**PROBLEM REQUIREMENTS**
Lines from the beginning of the entries up to and including the one with "Viewport: 1378px width, 975px height." must be duplicated word for word; leave out all others.

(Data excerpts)
※
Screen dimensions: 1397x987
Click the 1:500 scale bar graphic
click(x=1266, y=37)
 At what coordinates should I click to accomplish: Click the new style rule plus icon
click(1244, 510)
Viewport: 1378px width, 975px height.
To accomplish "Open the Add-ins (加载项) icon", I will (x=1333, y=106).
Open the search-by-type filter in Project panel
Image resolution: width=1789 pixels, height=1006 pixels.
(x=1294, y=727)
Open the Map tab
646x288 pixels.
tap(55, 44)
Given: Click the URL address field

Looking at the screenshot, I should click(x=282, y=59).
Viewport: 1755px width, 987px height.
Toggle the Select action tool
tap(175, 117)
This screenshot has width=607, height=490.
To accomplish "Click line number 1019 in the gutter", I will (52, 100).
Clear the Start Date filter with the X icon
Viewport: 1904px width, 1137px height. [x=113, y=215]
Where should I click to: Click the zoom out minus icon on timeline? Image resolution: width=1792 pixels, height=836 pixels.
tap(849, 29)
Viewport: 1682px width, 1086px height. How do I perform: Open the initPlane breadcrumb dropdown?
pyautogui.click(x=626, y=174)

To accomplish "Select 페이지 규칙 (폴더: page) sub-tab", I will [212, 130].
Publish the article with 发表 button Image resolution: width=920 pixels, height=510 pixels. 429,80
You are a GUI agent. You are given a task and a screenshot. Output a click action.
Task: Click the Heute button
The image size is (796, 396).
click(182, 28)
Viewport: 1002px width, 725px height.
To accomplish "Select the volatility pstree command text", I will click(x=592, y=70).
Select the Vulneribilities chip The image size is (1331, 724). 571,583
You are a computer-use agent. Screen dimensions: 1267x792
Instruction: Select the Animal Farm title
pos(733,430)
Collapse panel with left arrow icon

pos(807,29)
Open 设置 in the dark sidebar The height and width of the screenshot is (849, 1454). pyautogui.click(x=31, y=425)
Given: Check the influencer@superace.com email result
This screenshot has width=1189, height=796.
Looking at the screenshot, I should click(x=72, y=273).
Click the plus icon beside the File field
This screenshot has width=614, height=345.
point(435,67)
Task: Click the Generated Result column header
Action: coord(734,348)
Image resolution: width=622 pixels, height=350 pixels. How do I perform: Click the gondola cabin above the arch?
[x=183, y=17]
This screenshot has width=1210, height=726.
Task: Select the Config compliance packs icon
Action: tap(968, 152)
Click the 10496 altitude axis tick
※
**ANSWER FOR THE TASK**
Screen dimensions: 1397x987
Click the 1:500 scale bar graphic
click(x=1266, y=37)
 At what coordinates should I click to accomplish: Click the new style rule plus icon
click(1244, 510)
Viewport: 1378px width, 975px height.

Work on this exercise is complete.